2016 novel by Eimear McBride

The Lesser Bohemians is the second novel by Eimear McBride. It was published on 1 September 2016 and won the James Tait Black Memorial Prize in 2017.

==Synopsis==
The novel is set in 1990s Camden Town, where Eilis, an 18-year-old Irish student, arrives to take up a place at a drama school. She becomes passionately involved with Stephen, a 39-year-old professional actor. Their troubled pasts result in a turbulent relationship.

==Style==
Fintan O'Toole described The Lesser Bohemians as having a simpler narrative voice than its predecessor, A Girl Is a Half-formed Thing, and that sentences "while still sometimes fragmented and discontinuous, come much closer to conventional structures and in consequence give themselves up much more easily."

Johanna Thomas-Corr of London Evening Standard reported on the style of the novel:

"McBride has said that the techniques of method acting have informed the way she writes, breaking down a character’s experiences of the body and the mind and then finding a language that expresses them simultaneously. You might call it stream of preconsciousness. She coins new words […] It can take a while to puzzle out some choices[…]. And McBride’s fractured syntax is well tuned to the body’s complex desires"
Reviewer Hannah Rosefield of New Statesman wrote of the style that "McBride’s unformatted language is full of compressions and inversions, nouns made into verbs and well-worn phrases torn apart."

==Critical reception==
Writer Jeanette Winterson reviewed the novel for The New York Times, praising the novel for its experimental style whilst also distancing it from that of another well-known Irish author:The reader’s mind runs alongside hers, and our sentences can, if we want them to, run past hers. In that sense, she really isn’t a control freak, unlike James Joyce, whose prose is a be-saved or be-damned baptism by total immersion. McBride isn’t an old-fashioned despot writer. The take-it-or-leave-it arrogance is absent. The confidence and the capacity are as good as anyone’s, male or female, but (and I’m not going to attribute it to gender, though it’s something that might be discussed sometime) there’s an openness, an inclusivity, a distinct lack of God-almightyness, that makes reading her such a pleasure.Fintan O'Toole, writing for The Irish Times considered that The Lesser Bohemians was a "more hopeful" work than A Girl Is a Half-formed Thing, and that "the central character seems, unlike her predecessor, fully capable of making her own life. “Life”, indeed, is the novel’s last word – literally and emotionally." He drew comparisons between the novel and the works of Edna O'Brien.

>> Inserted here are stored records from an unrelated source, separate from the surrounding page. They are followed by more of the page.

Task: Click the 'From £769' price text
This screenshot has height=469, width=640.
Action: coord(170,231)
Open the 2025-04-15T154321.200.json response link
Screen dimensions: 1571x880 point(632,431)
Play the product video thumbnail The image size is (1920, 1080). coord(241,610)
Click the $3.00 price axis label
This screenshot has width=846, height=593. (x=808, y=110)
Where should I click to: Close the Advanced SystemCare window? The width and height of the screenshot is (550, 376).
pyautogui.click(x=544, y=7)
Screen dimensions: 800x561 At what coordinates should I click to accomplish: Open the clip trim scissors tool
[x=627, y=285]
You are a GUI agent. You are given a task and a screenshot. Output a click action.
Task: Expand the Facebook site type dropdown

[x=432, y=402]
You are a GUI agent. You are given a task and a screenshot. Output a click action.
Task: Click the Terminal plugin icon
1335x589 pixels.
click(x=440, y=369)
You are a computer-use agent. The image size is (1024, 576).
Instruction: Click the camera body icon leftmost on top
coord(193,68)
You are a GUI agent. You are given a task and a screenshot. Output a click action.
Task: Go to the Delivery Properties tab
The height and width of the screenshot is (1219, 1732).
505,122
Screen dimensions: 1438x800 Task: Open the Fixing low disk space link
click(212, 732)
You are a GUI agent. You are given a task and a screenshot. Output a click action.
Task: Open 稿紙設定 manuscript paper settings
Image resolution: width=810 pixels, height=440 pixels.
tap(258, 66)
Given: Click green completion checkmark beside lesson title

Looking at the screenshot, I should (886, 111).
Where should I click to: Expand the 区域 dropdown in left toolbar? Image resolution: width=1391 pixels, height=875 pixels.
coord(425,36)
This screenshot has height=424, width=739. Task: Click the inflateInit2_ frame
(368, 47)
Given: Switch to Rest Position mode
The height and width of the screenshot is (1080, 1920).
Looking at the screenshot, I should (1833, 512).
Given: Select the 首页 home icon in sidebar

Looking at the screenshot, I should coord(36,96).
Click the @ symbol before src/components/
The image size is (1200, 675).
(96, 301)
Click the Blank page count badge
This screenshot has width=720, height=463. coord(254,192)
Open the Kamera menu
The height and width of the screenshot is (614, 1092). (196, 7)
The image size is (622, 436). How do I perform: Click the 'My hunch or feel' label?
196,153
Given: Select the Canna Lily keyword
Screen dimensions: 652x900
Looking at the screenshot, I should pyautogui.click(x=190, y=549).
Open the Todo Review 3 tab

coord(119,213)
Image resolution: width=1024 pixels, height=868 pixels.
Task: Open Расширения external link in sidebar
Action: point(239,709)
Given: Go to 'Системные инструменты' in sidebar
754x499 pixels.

Writing in the London Evening Standard, Thomas-Corr concluded that the novel "broke my heart several times over and on each occasion I had to stop to cry. McBride has made something strange and beautiful — well worth its difficulties".

In The Independent, Max Liu wrote, "McBride writes in a stream of consciousness style that's as accessible as it is startling. It can make the world new at the same time as evoking its timeless fundamentals". He did not appreciate a "60-odd page monologue of abuse, addiction and betrayal", which he found had a "capsizing effect". Reviewing the book in the Financial Times Jonathan Lee wrote that, "This may not be Eimear McBride’s strongest book, but such moments of highly specific, deeply felt experience remind us what she can do".

The Lesser Bohemians was reviewed on BBC Radio 4's programme Saturday Review on 17 September 2016.

==Awards==
On 28 September 2016, it was announced that the book was on the shortlist of the Goldsmiths Prize. Subsequently, it was also shortlisted for the Bord Gáis Irish Book Awards and the RSL Encore Awards.

In 2017, the novel was awarded the James Tait Black Memorial Prize. It also featured in Florence Welch's Between Two Books Bookclub in 2017.